Thermo Fisher Scientific launched a next-generation sequencing (NGS)-based assay for research in myeloid measurable residual disease (MRD). As the first NGS-based tests to support both DNA and RNA input, the Ion Torrent Oncomine Myeloid MRD Assays (RUO) provide a comprehensive and highly sensitive MRD assessment from blood and bone marrow samples. Acute myeloid leukemia (AML) is characterized by rapid disease progression and can be fatal if not treated promptly.
Depending on their interventions, the number of AML patients who experience relapsed disease can be as high 78%. Detecting remaining mutations after treatment can help identify the presence of residual disease and guide patient prognosis and further treatment decisions. This is driving a growing need for an MRD detection methods that can simultaneously track mutations across multiple genes with high sensitivity.
Current MRD detection methods do not evaluate individual mutations or can only track a very limited number at once. Thermo Fisher's Myeloid MRD Assay has been designed to enable simultaneous testing and identification of more than 90% of common AML mutations and fusions, providing insights to guide the future of clinical applications, standards and drug development.
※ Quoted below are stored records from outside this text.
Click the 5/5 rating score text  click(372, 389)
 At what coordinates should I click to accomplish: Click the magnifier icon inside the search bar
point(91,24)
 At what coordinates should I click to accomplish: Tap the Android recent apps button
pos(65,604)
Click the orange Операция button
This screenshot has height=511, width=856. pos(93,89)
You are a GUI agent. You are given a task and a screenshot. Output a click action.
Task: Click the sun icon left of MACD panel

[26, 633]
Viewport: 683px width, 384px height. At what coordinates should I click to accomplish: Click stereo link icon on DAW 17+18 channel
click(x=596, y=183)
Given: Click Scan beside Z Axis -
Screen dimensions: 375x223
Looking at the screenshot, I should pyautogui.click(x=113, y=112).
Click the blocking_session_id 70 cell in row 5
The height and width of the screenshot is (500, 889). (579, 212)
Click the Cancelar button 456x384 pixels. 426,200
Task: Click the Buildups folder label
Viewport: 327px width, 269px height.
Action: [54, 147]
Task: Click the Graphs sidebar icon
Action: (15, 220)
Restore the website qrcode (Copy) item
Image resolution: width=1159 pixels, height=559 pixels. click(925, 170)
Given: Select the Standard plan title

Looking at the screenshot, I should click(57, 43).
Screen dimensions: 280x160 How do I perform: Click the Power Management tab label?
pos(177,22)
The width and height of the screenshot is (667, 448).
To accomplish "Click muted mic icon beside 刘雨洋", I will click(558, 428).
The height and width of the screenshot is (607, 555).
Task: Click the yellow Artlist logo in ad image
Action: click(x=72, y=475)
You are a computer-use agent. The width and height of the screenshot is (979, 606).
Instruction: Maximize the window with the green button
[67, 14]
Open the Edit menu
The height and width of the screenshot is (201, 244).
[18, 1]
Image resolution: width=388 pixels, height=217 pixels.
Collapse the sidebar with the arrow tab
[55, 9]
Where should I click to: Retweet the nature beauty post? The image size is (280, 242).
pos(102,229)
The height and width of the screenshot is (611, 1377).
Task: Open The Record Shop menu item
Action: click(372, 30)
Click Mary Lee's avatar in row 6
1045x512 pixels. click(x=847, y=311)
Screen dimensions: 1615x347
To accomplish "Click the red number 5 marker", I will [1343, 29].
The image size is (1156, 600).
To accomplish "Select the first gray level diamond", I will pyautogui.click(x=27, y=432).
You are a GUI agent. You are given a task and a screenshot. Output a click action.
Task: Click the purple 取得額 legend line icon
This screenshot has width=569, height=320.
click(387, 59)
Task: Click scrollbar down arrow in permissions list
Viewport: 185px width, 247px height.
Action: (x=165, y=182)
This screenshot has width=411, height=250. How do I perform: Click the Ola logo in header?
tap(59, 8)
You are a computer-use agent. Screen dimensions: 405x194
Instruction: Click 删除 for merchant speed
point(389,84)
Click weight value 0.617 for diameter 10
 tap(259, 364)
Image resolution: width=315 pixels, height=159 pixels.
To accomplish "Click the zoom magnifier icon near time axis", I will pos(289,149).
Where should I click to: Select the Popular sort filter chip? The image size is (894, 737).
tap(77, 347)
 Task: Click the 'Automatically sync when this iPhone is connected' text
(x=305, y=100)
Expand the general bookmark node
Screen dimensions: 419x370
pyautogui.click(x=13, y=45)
The Myeloid MRD Assay enables sensitive variant detection as low as 0.05% allele frequency for key DNA mutations in 33 genes and evaluation of more than 900 isoforms in 43 RNA fusion driver genes – including many targets for which there are no established assays to-date.
The end-to-end workflow delivers results in as little as two days with an integrated informatics pipeline and reporting tool that can help to minimize user hands-on time and speed up time to results.